## INSTRUCTIONS TO FOLLOW
An exact reproduction of each record is required.
START DATA PROVIDED
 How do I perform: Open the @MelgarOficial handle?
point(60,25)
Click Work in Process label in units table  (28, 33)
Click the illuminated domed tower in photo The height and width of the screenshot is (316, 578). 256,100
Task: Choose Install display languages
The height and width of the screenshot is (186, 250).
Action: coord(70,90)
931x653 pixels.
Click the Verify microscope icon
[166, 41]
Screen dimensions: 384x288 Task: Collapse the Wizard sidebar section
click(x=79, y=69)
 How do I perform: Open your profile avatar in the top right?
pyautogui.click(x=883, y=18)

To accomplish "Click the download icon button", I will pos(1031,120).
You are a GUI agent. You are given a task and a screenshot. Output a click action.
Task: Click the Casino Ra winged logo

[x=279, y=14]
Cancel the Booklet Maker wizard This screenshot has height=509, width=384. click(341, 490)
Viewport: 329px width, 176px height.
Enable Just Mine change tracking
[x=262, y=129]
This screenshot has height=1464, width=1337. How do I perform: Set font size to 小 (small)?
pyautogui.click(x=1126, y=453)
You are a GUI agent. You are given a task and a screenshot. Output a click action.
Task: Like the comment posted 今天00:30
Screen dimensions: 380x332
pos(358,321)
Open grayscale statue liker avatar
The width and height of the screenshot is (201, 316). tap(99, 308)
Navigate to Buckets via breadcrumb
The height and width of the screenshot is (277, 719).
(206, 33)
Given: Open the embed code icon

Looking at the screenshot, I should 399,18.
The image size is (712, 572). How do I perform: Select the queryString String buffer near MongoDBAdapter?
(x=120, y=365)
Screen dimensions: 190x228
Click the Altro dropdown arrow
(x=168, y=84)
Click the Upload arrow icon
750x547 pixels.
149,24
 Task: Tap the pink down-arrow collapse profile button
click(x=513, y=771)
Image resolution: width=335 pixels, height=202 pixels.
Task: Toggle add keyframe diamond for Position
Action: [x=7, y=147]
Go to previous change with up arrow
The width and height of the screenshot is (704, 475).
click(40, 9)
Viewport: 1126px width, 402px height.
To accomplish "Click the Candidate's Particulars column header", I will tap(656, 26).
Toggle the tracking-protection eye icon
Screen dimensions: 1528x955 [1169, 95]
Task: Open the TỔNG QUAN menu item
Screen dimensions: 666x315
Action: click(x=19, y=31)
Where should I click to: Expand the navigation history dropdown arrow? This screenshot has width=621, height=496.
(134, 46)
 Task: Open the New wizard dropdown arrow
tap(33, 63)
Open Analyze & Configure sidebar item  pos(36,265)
END DATA PROVIDED
## EXERCISE OUTPUT
 How do I perform: Open the @MelgarOficial handle?
point(60,25)
Click Work in Process label in units table  (28, 33)
Click the illuminated domed tower in photo The height and width of the screenshot is (316, 578). 256,100
Task: Choose Install display languages
The height and width of the screenshot is (186, 250).
Action: coord(70,90)
931x653 pixels.
Click the Verify microscope icon
[166, 41]
Screen dimensions: 384x288 Task: Collapse the Wizard sidebar section
click(x=79, y=69)
 How do I perform: Open your profile avatar in the top right?
pyautogui.click(x=883, y=18)

To accomplish "Click the download icon button", I will pos(1031,120).
You are a GUI agent. You are given a task and a screenshot. Output a click action.
Task: Click the Casino Ra winged logo

[x=279, y=14]
Cancel the Booklet Maker wizard This screenshot has height=509, width=384. click(341, 490)
Viewport: 329px width, 176px height.
Enable Just Mine change tracking
[x=262, y=129]
This screenshot has height=1464, width=1337. How do I perform: Set font size to 小 (small)?
pyautogui.click(x=1126, y=453)
You are a GUI agent. You are given a task and a screenshot. Output a click action.
Task: Like the comment posted 今天00:30
Screen dimensions: 380x332
pos(358,321)
Open grayscale statue liker avatar
The width and height of the screenshot is (201, 316). tap(99, 308)
Navigate to Buckets via breadcrumb
The height and width of the screenshot is (277, 719).
(206, 33)
Given: Open the embed code icon

Looking at the screenshot, I should 399,18.
The image size is (712, 572). How do I perform: Select the queryString String buffer near MongoDBAdapter?
(x=120, y=365)
Screen dimensions: 190x228
Click the Altro dropdown arrow
(x=168, y=84)
Click the Upload arrow icon
750x547 pixels.
149,24
 Task: Tap the pink down-arrow collapse profile button
click(x=513, y=771)
Image resolution: width=335 pixels, height=202 pixels.
Task: Toggle add keyframe diamond for Position
Action: [x=7, y=147]
Go to previous change with up arrow
The width and height of the screenshot is (704, 475).
click(40, 9)
Viewport: 1126px width, 402px height.
To accomplish "Click the Candidate's Particulars column header", I will tap(656, 26).
Toggle the tracking-protection eye icon
Screen dimensions: 1528x955 [1169, 95]
Task: Open the TỔNG QUAN menu item
Screen dimensions: 666x315
Action: click(x=19, y=31)
Where should I click to: Expand the navigation history dropdown arrow? This screenshot has width=621, height=496.
(134, 46)
 Task: Open the New wizard dropdown arrow
tap(33, 63)
Open Analyze & Configure sidebar item  pos(36,265)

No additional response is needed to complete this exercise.